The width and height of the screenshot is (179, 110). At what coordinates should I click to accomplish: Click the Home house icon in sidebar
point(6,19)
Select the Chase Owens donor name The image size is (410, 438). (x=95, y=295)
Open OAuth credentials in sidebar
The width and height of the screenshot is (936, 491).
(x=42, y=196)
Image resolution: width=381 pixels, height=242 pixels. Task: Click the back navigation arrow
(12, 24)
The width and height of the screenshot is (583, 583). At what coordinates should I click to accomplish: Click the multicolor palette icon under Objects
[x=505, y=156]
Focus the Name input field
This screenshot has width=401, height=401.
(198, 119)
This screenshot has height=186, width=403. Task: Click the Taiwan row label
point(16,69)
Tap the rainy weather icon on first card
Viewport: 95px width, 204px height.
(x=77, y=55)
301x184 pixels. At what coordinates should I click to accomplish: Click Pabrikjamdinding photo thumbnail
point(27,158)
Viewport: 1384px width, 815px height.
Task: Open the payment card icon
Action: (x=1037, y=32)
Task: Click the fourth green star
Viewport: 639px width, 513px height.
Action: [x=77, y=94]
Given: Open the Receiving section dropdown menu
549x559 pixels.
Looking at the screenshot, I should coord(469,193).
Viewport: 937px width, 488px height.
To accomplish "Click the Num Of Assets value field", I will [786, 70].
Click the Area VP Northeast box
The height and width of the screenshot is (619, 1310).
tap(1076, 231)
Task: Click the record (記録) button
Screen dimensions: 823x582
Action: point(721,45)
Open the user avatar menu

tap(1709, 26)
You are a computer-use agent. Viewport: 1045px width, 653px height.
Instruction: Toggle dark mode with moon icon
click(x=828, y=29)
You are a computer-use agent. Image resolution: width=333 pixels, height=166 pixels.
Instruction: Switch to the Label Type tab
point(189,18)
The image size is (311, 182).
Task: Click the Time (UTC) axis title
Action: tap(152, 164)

■ Aim of the task: Copy each line above that contains the word "field".

■ Exercise solution:
Focus the Name input field
To accomplish "Click the Num Of Assets value field", I will [786, 70].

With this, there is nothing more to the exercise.